Loves Company – Review. By Simon Thompson
Writer/director Jason Laurits’s Loves Company is an uneven comedy that, while funny in places, doesn’t quiet come together as a whole. While there is a germ of a good movie within Laurits’s script, it is sadly obscured by its flaws.
The plot of the movie focuses on Antoinette (Rachel Dratch), an eccentric lonely shut-in living in the Everglades swamps of Florida. Antoinette is obsessed with Blake De Troy (Jack Plotnick) a washed up tv star whose fifteen minutes of fame gained from being a regular on a game show called The Hollywood Surprise has long since expired. Through various circumstances, Blake ends up in the Everglades, and after crashing his car in the swamps near Antoinette’s home, she takes him into her house to patch him up.

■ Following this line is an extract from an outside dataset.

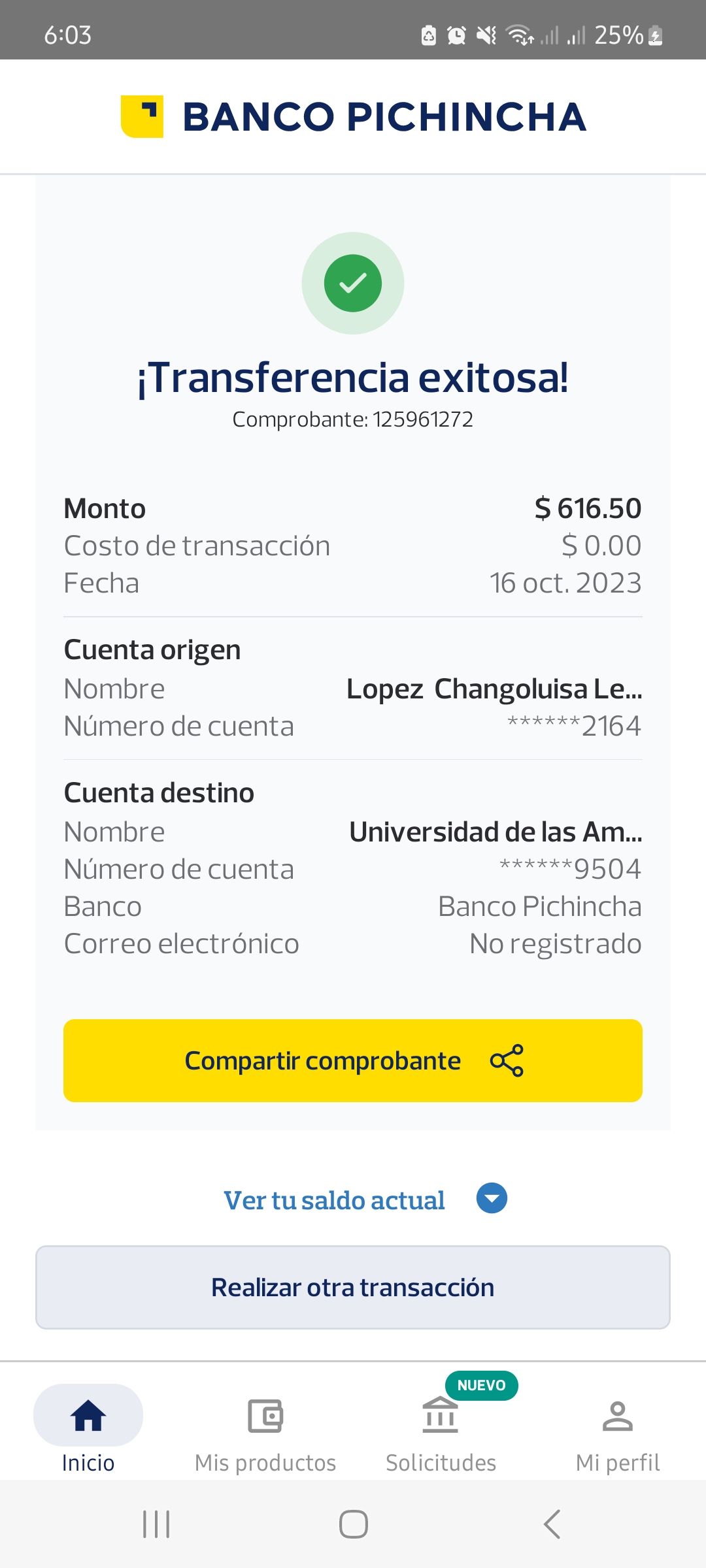Open the Mi perfil person icon
This screenshot has height=1568, width=706.
618,1416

Blake, while at first being under the impression that he has been kidnapped and wanting to escape as soon as possible, has a change of heart after realising that he can shamelessly exploit a kidnapping scandal at the hands of a deranged fan to revitalise his career.
In a nutshell, Loves Company functions as a piss take of Stephen King’s Misery for the social media age. When the comedy is focused on Antoinette and Blake’s dynamic, and how fickle the entertainment industry is, the movie got more than a few laughs (especially a scene where Laurits comedically subverts the infamous cinderblock scene in Misery), and as you realise just how shameless Blake is the movie’s sense of humour really comes alive. What weighs it down however, is that the supporting characters are nothing more than a gaggle of small town redneck stereotypes, who slow down the narrative to a snail’s pace.
Jack Plotnick and Rachel Dratch have a really strong comedic chemistry together, to the extent that this movie could easily have been a two hander for almost the entirety of its narrative and been better off for it. They both give equally strong performances in their respective roles, with Dratch nailing the kookily eccentricity of her character with aplomb. Jack Plotnick, on the other hand, does a fantastic job of conveying Blake’s desperation and vanity, but gives him an undercurrent of pathos and vulnerability that stops you from wanting to strangle him.
Overall, Loves Company is a good comedy which should have been great. Laurits’s script meanders in the second act to a point that it killed the initial immersion that I had, and what I think would have made the second act even better is if Laurits had pivoted the story and tone into being more horrific, as the first act teased.